At the beginning of our conversation, Wiebke told us some basic facts about her personal history and her current work in the German parliament. Then the interview started.

Here is a paraphrased and translated report of the interview.

Our German Group of students asked the following questions:


Does the German parliament neglect certain people?

Maybe some people just miss out on politics. However, it seems that there are
populist politicians who can reach out to those people. We have to think about
our way of communication and how improve it.


Some people are sad because the democratic parties appear to be too similar.
What also makes them upset is lobbying and corruption.


I think that the great coalition of CDU, CSU and SPD forced those parties to
show a lack of contrasts. This is in fact a problem.

However, when politicians turn out to be corrupt, we can always vote for
different ones when the next election happens. But it is a duty of voters to
do sufficient research before they handle the ballot papers.


(hint added by the editor: abgeordnetenwatch.de)


What should schools teach to prevent belief in dangerous conspiracy theories?

The most important skill is the ability to check the credibility of sources.
E.g., students should ask themselves if articles show different points of view.


Did the German democracy remain stable so far?

Yes, because we have a great and smart constitution. Especially the separation
of powers is very important in my opinion. But there is a small and loud minority
of people who do not agree to democratic traditions. We should counter them!


How will it be possible to combine climate protection goals and economy?

I have to be honest here: climate is just one out of many important topics
that we have to deal with currently. For example, we do not want coal miners
to drop out of society because they might lose their job. However, we are
ready to support sustainability with the help of higher budgets.


Could the European Union break apart because of a missing feeling of unity?

I am worried indeed that some states like Poland or Hungary might already be
on the anti-european road because their separation of powers has become brittle.
We should be careful to not let them ruin our idea of democracy.


What can be done to counter lobbying?

A lobby register could certainly make our work more transparent. But there are
conservative parties like CDU and CSU who refuse to agree to an idea like that.

In the past, there was a great amount of banks that tried to mess with me.
I never got involved with them.


This is the part where the Icelandic students and teachers joined the meeting.


Iris (a teacher on Iceland) told us about Iceland as democratic republic:

  • Independence was reached in the year 1944.
  • 11 ministers, 3 parties and coalitions are the norm.
  • The current president only has a mainly symbolic role.

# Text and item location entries

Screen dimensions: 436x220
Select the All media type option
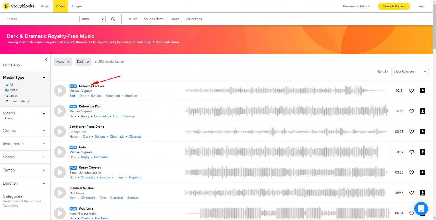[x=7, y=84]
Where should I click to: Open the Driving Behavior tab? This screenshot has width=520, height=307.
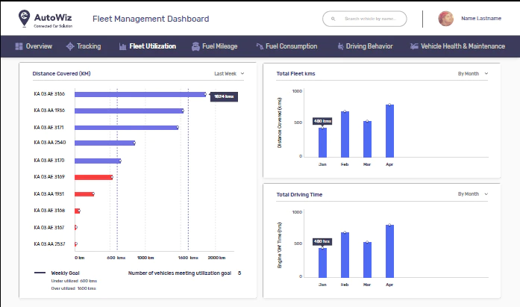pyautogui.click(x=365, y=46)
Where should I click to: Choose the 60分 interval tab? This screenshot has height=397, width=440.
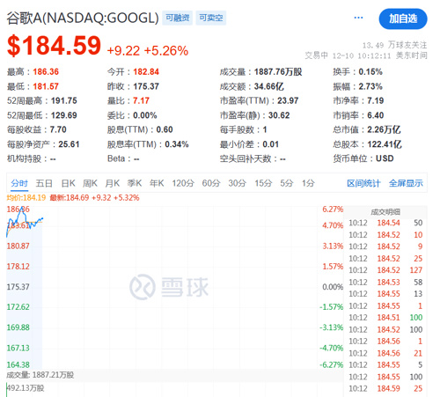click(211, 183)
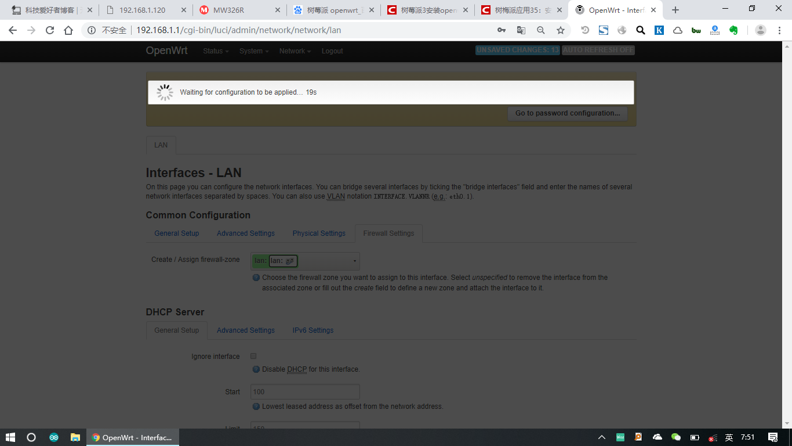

# Jobs
1. In the interview report, what does the interviewee say could make the parliament's work more transparent?
2. Reproduce the portion of the interview report that begins with the words containing "How will it" and ends with "of higher budgets.".

# Task solutions
1. A lobby register.

2.
How will it be possible to combine climate protection goals and economy?

I have to be honest here: climate is just one out of many important topics
that we have to deal with currently. For example, we do not want coal miners
to drop out of society because they might lose their job. However, we are
ready to support sustainability with the help of higher budgets.